Gennady M. Rogov, Prof. Dr., headed the university for 37 years (1968 – 2005). Currently the university is headed by professor Viktor A. Vlasov.

==Organizational structure==

=== Centers ===
- Tomsk Construction Certification Center
- Testing Center of Oil and Lubricants and Vehicles
- Regional Center of Open Network
- Scientific and Technical Center "Automatics"
- Center of Career Guidance and Employment
- E-learning Center
- IT-center

== University branches ==
- Asino branch of Tomsk State University of Architecture and Building. Address: Partizanskaya St. 47, 636800, Asino (Tomsk Region) Russia
- Belovo branch of Tomsk State University of Architecture and Building. Address: Tekhnologichesky Distr. 11, 652644, Belovo (Kemerovo Region)
- Leninsk-Kuznetsk branch of Tomsk State University of Architecture and Building. Address: Kishinevsky Lane 21A, 652500, Leninsk-Kuznetsk (Kemerovo Region)
- Novokuznetsk branch of Tomsk State University of Architecture and Building. Address: Den’ Shakhtera St. 15A, 654086, Novokuznetsk (Kemerovo Region)
- Strezhevoi branch of Tomsk State University of Architecture and Building. Address: Ermakova St. 127A, 636762, Strezhevoi (Tomsk Region)

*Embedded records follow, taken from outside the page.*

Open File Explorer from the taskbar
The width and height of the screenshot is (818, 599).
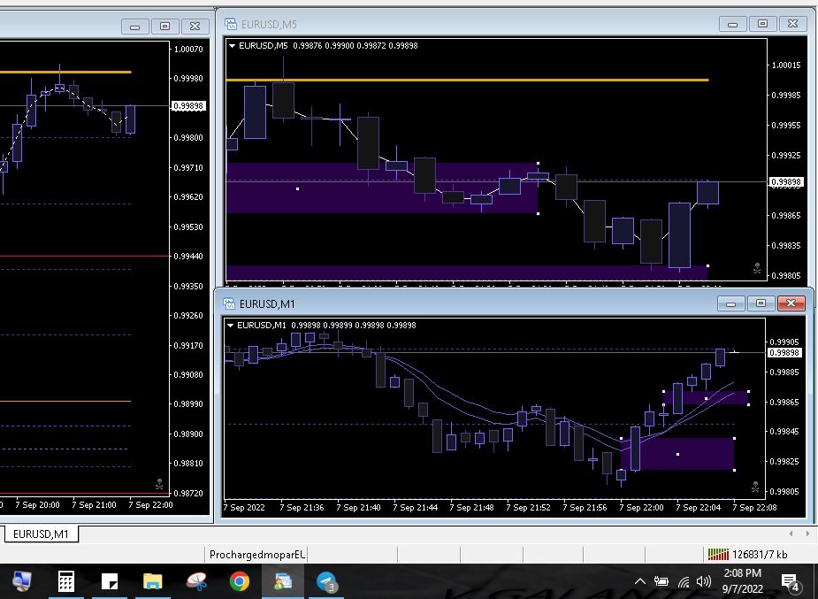click(x=152, y=581)
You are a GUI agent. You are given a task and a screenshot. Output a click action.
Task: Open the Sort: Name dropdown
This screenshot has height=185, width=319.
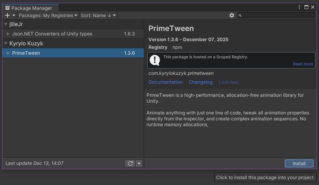pos(98,15)
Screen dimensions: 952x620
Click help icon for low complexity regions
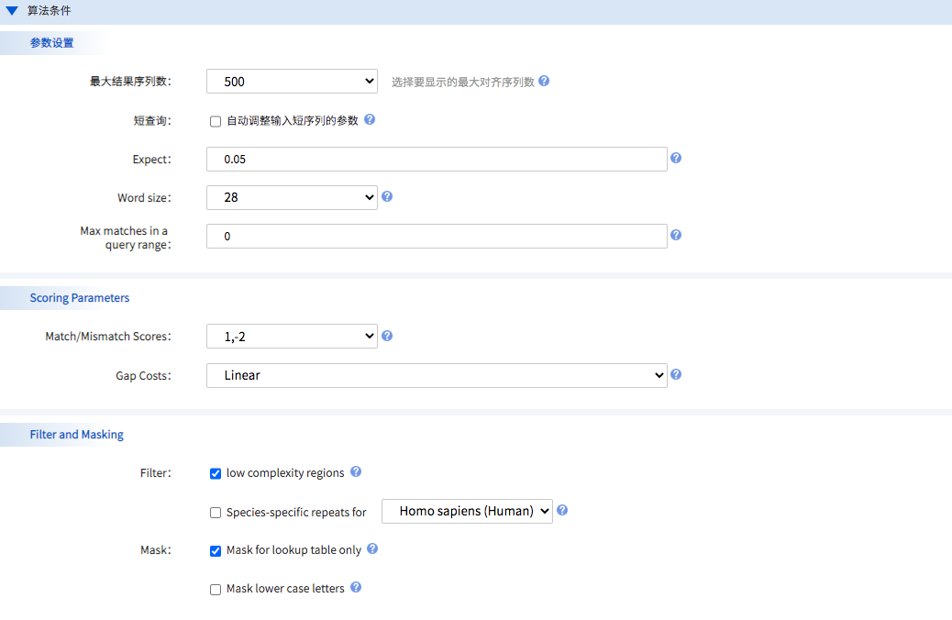coord(356,472)
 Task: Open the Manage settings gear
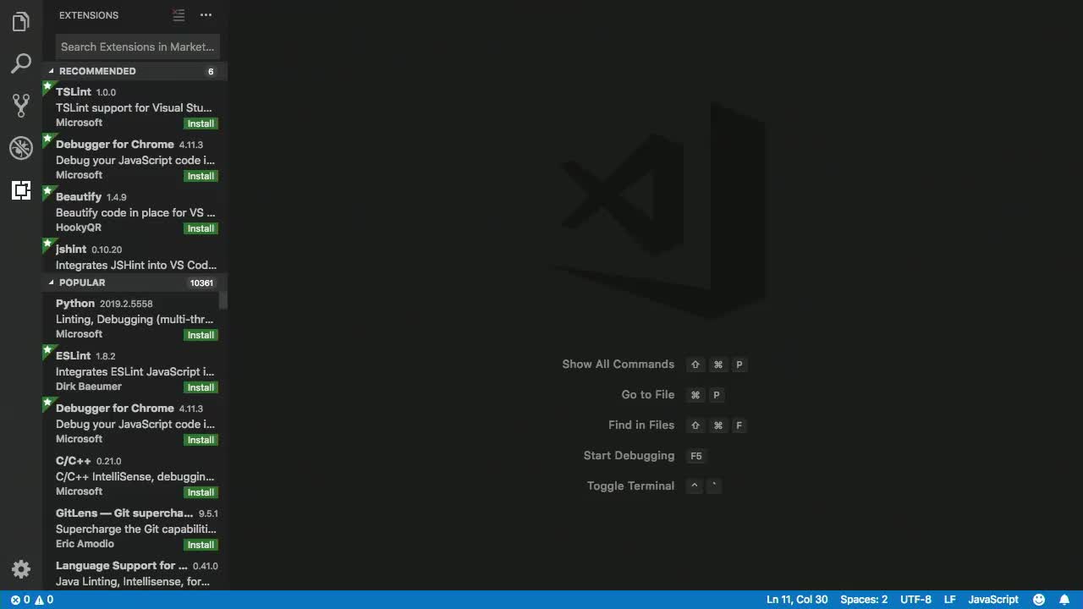pyautogui.click(x=20, y=569)
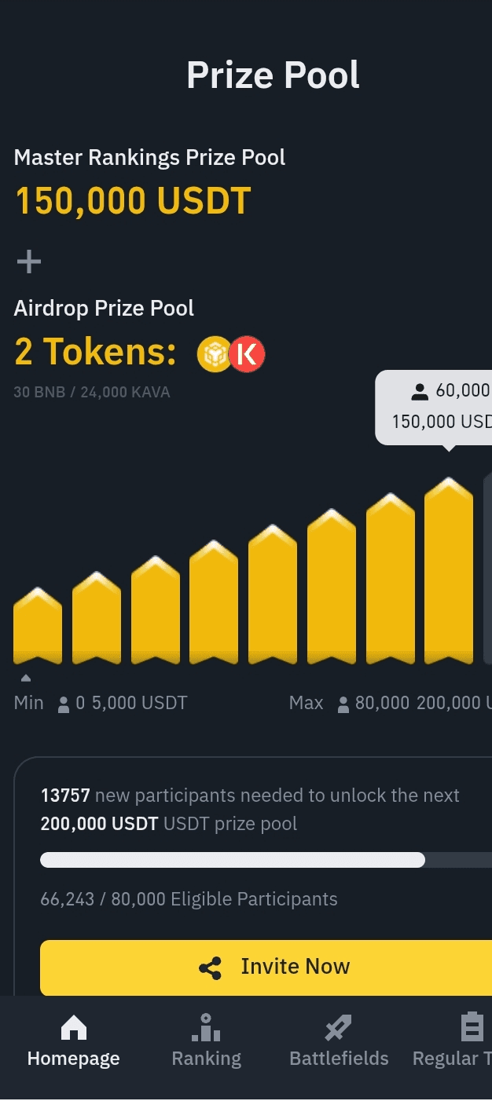492x1101 pixels.
Task: Click the BNB token icon
Action: point(213,354)
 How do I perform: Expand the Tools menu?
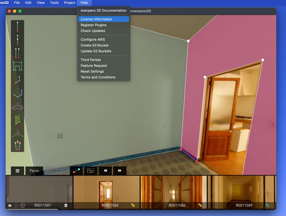click(54, 3)
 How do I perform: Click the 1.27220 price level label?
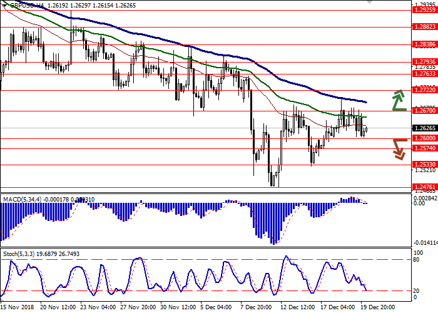tap(423, 90)

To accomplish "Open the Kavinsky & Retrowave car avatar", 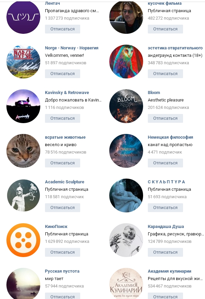I will click(x=23, y=106).
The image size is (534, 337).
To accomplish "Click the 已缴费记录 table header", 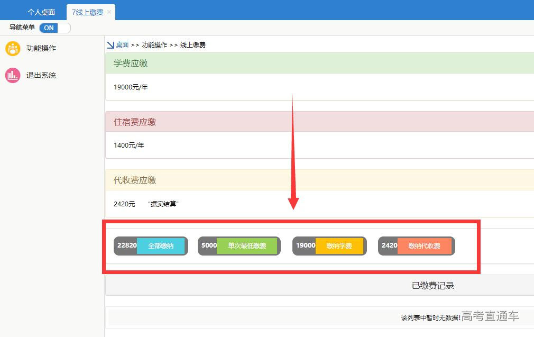I will [432, 286].
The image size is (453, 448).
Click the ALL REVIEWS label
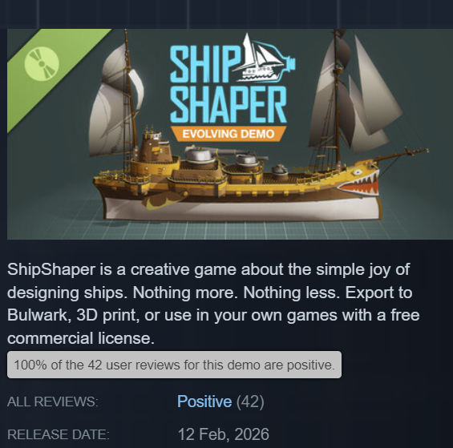coord(53,402)
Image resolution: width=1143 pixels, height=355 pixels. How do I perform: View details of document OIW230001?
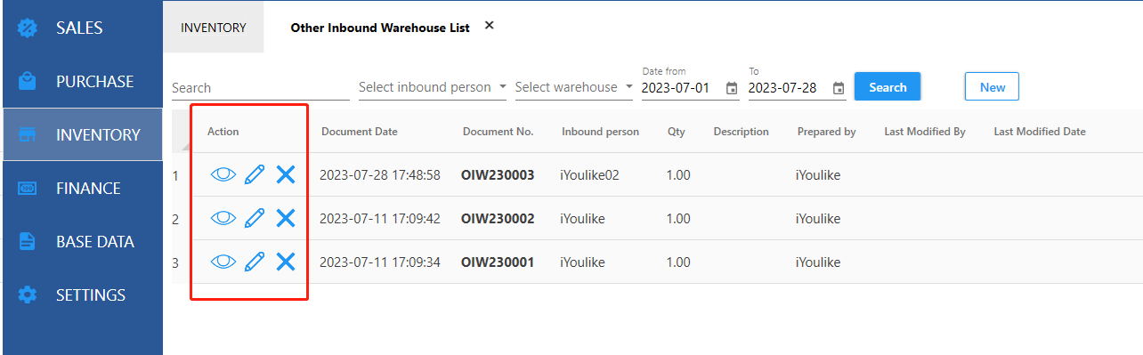(223, 262)
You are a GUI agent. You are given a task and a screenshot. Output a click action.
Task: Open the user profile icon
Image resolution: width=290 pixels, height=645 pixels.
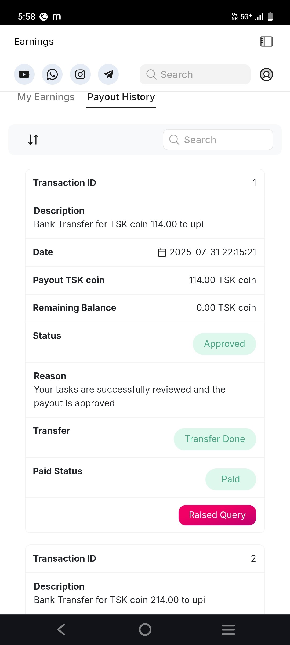coord(266,74)
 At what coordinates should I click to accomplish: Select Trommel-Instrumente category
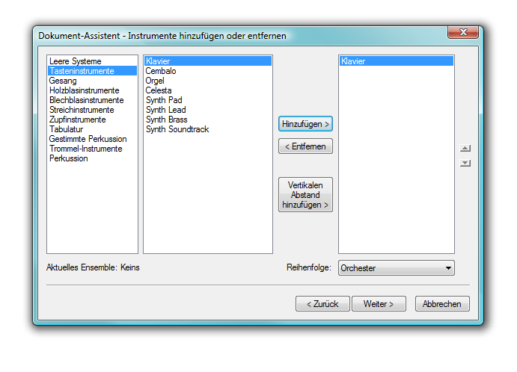pos(85,149)
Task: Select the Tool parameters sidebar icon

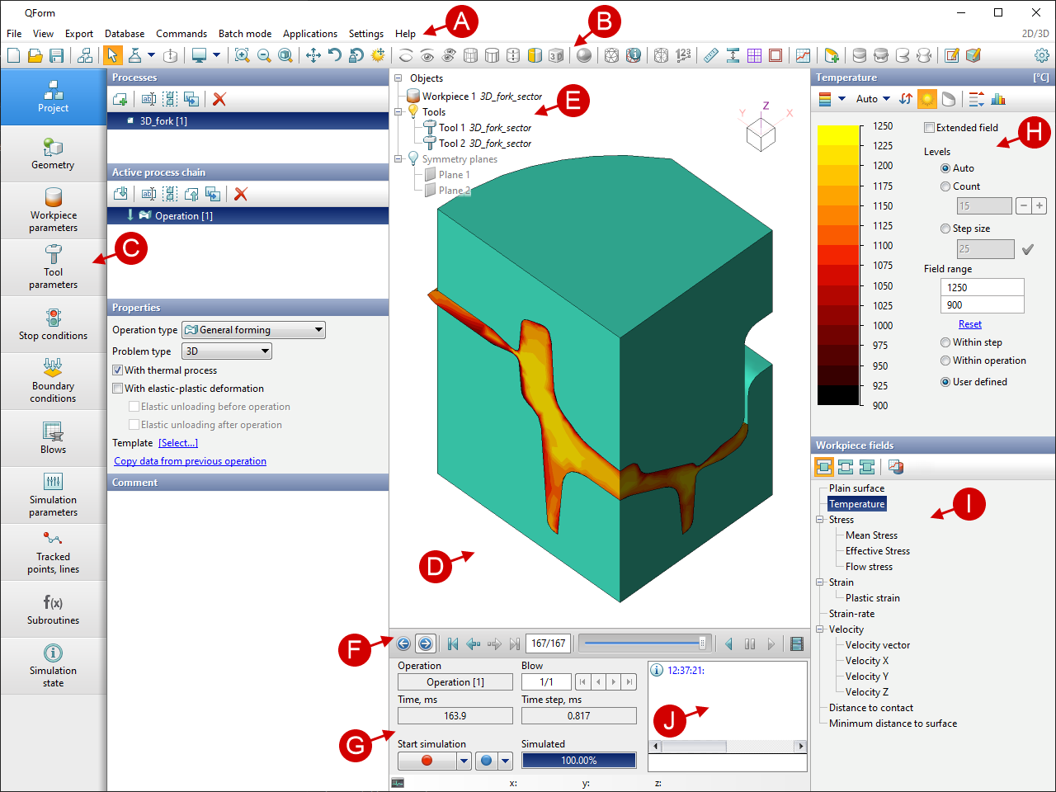Action: click(54, 266)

== International activities ==
University collaborates with public organizations, scientific and educational organizations of Germany, France, Italy, Kazakhstan, Kyrgyzstan, Mongolia, Bulgaria, Ukraine, Vietnam, Poland, Azerbaijan, China.

== Material and technical facilities ==
- University sanatorium;
- Preschool;
- Health and education center for children "Yunyi Tomich"

== Museum Complex ==
Museum of TSUAB history and museum of Geoinformation Technology and Cadastre Institute collecting and storing documents and archives organize expositions and temporary exhibitions.

== Students’ life ==

=== Culture and creativity ===
•	Institutional club;
•	The union of literature fans "Yarus";
•	Society of volunteers "Vykhod".

=== Sport ===
Sport club actively organizes and participates in sport competitions of different levels.